In the picture of my dad and his brothers and sister, everyone is smiling at the camera except my Uncle Bob. He is looking off at something across the room and laughing. He laughed a lot, my Uncle Bob. He told stories like no one else I knew, sometimes over and again, but we laughed every time because he laughed every time, like it was the first time he'd recounted the story. The man loved a party, and he rarely turned down a chance to be with family or friends. He had a camera permanently attached to his body until he was well into his 80s, always capturing the moment for posterity. In fact, one of my favorite pictures of my wedding is one he took. It's of me looking over my shoulder and smiling at him. It's a bit fuzzy, but the sun is shining behind me, and it's almost ethereal, a perfect summation of the day.

Uncle Bob was the consummate gentleman. He was differential to everyone, always letting me go first even though he was 87, and I was fifty plus years younger. Never disagreeing, just suggesting that maybe there was another way of looking at things. He remembered every birthday, and sent us fudge from Gesthemani Farms, and saved stamps from his friends around the world for my son's collection. He was the first relative other than my parents and my sister to see Claire when she was born, and I remember him holding her with such tenderness, my 80 year old uncle with my day old daughter. It was precious.
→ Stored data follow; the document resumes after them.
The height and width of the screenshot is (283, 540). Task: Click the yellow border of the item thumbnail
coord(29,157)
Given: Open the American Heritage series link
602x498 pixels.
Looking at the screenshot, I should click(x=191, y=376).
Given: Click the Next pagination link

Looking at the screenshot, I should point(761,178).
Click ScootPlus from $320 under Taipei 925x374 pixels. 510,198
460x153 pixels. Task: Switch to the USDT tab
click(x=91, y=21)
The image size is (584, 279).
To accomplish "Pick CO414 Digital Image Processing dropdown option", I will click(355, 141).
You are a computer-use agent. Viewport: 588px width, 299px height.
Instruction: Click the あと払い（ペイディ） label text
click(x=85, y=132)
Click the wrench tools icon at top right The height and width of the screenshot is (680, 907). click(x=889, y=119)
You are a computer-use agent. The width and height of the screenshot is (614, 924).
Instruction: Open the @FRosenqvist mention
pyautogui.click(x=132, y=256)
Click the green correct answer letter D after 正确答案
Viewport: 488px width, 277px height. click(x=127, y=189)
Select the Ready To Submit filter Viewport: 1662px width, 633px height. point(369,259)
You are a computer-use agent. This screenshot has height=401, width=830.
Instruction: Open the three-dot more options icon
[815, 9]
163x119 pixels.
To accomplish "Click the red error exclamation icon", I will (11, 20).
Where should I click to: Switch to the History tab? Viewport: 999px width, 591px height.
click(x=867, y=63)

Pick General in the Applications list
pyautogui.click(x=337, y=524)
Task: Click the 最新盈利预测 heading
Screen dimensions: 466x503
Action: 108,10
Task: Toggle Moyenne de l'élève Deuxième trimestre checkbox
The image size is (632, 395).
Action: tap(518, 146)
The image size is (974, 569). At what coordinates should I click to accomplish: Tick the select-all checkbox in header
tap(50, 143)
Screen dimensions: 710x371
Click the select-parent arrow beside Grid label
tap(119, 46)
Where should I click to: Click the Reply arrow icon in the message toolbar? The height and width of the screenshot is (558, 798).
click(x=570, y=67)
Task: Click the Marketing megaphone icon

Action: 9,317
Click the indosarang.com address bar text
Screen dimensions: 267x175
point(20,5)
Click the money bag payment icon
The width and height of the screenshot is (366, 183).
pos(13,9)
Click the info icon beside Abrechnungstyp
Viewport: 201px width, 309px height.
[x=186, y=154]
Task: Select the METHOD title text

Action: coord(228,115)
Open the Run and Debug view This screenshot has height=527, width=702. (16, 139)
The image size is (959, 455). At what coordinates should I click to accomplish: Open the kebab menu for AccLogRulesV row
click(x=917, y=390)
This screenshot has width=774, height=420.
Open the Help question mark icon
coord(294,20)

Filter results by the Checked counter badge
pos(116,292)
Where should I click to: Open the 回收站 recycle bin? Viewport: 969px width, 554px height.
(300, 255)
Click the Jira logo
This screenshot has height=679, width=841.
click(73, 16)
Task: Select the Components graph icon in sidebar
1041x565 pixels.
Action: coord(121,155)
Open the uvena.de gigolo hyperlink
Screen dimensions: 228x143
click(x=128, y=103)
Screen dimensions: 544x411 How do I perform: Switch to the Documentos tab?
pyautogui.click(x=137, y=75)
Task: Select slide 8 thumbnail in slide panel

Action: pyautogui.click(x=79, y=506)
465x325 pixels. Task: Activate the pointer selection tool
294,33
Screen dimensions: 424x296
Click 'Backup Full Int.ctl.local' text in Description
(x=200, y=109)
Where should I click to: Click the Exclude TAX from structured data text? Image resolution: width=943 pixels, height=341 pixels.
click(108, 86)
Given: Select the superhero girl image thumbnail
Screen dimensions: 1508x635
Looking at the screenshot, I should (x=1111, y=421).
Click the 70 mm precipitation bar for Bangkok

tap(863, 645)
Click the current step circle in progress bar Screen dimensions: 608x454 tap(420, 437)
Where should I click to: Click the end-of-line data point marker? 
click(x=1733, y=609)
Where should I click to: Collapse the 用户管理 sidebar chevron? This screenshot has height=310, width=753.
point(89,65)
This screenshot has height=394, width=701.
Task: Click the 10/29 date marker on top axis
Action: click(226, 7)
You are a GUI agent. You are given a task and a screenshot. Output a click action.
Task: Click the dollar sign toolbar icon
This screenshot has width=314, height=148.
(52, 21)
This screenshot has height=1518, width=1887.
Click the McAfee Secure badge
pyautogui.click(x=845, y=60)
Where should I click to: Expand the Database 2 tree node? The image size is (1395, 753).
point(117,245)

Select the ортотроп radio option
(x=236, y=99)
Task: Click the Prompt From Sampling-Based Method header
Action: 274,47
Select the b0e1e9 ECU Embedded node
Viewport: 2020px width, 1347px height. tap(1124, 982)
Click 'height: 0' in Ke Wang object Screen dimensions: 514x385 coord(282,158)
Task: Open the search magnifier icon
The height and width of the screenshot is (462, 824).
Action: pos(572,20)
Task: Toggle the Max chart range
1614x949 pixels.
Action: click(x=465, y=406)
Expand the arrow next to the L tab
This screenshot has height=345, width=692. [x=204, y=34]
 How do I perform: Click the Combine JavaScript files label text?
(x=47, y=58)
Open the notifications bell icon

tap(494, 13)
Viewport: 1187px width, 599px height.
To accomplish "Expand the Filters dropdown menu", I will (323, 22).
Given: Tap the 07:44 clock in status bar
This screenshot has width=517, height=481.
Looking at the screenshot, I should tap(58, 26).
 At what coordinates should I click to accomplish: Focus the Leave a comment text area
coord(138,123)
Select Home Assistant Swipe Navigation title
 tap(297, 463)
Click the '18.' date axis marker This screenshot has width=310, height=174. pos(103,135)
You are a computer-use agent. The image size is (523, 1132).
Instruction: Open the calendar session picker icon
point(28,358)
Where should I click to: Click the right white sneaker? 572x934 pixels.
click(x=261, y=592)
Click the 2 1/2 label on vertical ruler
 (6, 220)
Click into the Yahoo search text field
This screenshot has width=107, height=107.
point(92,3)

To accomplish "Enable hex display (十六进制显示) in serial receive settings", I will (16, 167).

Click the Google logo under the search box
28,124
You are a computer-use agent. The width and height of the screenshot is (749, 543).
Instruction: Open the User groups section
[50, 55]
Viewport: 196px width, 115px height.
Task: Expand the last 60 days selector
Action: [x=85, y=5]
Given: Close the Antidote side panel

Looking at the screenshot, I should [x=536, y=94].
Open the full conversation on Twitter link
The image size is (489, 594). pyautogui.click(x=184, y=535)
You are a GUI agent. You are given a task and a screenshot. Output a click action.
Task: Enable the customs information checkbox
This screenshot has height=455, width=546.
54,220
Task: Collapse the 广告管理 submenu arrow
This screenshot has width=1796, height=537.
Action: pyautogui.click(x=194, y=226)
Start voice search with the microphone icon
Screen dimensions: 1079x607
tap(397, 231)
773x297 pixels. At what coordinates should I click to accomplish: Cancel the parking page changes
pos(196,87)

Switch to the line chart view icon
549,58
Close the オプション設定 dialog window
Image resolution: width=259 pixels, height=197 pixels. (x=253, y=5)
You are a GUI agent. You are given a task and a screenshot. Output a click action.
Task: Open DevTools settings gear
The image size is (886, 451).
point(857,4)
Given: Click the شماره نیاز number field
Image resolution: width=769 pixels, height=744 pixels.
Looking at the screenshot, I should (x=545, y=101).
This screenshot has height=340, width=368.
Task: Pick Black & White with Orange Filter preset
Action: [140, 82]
And then there is my mom. We are captured on Fathers' Day 2004, the summer before she got sick. We're sitting on the patio swing, drinking coffee. My mom. Until I had children of my own, I never had any idea how much she must have loved me and how much it must have broken her heart when I moved away. I wish she was here to talk to about the weather or the kids or what to do about Dad.

In one of my favorite pictures of Mom, she is holding Claire, who has just turned one. We were at Kyle's tee ball game. The wind is blowing Mom's hair, and it is a mess. Claire has a lolly in her hand. They're both looking at the camera and smiling the most natural smiles. I used to get so mad at Mom for giving the kids everything they asked for...another toy, another piece of gum, a fifth popsicle. I think now, she must have known she wasn't going to be around to give to them forever, so she was trying to give when she could. She looks so natural and relaxed, filling the role for which she was so wonderfully made---that of a woman to love her family.

I'm missing my people. I hate that life is a series of farewells and letting go. It just seems so very cruel.